◆ **DATA FOR THIS EXERCISE**:
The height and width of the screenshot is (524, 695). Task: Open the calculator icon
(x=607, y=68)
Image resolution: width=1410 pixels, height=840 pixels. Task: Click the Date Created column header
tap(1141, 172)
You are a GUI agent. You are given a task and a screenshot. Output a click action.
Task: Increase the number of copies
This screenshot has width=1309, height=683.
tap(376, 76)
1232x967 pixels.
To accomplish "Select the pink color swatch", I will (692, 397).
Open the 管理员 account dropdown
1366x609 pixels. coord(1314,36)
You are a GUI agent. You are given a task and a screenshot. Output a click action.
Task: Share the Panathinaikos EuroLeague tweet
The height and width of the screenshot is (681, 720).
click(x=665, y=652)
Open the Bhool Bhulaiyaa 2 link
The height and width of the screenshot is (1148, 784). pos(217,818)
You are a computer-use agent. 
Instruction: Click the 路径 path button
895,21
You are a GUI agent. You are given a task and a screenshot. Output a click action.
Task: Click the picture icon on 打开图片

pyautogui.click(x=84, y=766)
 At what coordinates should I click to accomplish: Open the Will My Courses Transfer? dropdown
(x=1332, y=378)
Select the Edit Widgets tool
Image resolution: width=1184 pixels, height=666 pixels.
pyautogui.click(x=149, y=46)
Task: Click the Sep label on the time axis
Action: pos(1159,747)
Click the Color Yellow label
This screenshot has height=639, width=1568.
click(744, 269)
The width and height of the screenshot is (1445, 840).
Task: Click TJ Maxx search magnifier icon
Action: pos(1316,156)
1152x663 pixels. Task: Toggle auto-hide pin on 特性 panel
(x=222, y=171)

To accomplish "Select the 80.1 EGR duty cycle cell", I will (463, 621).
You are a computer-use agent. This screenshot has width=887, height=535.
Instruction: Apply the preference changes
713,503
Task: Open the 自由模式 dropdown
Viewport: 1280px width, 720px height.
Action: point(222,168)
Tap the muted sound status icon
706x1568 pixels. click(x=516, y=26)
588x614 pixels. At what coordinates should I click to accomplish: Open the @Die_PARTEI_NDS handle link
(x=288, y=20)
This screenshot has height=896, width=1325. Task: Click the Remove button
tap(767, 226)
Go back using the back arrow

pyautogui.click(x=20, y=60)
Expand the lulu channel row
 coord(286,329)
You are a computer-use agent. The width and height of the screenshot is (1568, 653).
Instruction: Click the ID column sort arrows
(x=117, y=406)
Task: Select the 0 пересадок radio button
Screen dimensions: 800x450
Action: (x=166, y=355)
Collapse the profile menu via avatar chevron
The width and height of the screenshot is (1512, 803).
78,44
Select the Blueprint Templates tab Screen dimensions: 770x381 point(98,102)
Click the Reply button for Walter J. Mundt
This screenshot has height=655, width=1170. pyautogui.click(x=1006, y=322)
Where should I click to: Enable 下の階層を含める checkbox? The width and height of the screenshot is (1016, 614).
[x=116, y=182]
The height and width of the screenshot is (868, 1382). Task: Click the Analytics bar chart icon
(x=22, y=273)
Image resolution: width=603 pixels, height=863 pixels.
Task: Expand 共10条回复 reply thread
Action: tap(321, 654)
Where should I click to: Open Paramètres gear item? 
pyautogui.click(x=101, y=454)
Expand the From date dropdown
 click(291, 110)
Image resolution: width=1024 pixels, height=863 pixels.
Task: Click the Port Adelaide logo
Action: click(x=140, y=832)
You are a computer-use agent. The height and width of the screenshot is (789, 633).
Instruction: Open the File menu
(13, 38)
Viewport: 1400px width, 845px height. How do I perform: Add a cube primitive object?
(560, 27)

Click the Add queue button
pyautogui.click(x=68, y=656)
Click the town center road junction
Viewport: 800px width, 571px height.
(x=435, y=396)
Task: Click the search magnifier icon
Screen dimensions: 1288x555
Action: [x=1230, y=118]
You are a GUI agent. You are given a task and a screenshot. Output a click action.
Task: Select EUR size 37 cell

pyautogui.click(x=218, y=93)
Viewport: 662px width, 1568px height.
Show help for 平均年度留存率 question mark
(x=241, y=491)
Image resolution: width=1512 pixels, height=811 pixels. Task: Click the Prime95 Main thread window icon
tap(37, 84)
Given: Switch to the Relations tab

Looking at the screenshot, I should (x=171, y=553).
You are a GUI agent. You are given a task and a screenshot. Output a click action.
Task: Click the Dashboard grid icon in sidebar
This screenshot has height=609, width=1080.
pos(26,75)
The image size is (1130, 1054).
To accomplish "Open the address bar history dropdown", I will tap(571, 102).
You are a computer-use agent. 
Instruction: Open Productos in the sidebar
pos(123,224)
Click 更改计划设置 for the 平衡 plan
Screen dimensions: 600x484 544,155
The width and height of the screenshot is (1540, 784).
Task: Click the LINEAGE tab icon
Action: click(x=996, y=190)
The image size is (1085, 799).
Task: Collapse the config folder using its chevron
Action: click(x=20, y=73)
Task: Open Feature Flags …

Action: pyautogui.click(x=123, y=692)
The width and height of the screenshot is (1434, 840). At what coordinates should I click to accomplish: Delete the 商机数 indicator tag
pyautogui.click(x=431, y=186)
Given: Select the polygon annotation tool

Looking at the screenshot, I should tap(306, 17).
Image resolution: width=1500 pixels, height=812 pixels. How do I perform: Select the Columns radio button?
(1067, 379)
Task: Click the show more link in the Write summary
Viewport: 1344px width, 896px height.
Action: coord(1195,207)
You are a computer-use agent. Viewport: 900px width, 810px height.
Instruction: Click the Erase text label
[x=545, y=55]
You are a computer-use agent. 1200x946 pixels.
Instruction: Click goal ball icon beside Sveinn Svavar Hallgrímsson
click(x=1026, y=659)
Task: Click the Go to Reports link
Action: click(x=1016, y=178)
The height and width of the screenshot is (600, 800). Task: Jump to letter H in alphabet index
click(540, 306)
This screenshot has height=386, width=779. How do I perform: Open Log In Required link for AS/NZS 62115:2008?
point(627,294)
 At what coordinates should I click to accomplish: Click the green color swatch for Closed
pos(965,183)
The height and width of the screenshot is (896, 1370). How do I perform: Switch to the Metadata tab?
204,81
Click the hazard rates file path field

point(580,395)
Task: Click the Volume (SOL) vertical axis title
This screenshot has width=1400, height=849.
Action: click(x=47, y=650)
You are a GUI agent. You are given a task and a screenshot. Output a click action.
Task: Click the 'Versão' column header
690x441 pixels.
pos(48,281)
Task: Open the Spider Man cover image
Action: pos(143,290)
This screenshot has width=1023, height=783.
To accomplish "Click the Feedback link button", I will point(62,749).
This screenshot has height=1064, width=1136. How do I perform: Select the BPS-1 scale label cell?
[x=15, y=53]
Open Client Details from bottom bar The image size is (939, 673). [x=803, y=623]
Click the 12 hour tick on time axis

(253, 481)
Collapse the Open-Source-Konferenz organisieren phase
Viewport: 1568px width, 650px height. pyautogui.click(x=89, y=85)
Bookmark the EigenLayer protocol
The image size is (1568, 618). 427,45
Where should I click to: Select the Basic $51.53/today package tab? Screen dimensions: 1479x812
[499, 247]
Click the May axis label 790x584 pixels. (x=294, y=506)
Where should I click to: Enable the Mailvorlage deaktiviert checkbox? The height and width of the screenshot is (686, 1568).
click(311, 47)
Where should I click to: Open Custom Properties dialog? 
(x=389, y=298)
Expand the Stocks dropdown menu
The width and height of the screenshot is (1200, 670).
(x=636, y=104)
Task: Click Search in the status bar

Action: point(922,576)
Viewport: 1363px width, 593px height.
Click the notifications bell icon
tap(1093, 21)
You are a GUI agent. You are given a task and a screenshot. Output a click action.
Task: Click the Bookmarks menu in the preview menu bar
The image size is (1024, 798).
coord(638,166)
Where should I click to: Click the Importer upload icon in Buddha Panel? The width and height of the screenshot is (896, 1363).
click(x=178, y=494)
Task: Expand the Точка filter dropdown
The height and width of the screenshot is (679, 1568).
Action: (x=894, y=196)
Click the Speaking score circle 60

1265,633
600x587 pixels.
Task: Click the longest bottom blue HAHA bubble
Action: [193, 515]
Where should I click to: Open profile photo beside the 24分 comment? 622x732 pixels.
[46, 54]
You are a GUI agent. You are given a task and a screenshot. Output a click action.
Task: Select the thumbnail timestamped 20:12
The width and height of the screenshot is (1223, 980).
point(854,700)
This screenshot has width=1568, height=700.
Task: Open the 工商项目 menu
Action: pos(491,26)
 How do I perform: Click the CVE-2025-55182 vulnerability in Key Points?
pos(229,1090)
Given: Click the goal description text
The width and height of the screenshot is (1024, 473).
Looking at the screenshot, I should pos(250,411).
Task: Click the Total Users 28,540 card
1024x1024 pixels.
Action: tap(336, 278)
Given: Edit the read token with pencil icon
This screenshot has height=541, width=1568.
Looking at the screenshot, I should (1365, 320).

◆ **EXERCISE TASK**: Restate the stretch from the line containing "Where should I click to: Enable 下の階層を含める" through the line containing "[x=116, y=182]", replacing "checkbox" with "tick box" and leaving everything else unchanged.

◆ **THE REPLY**:
Where should I click to: Enable 下の階層を含める tick box? The width and height of the screenshot is (1016, 614).
[x=116, y=182]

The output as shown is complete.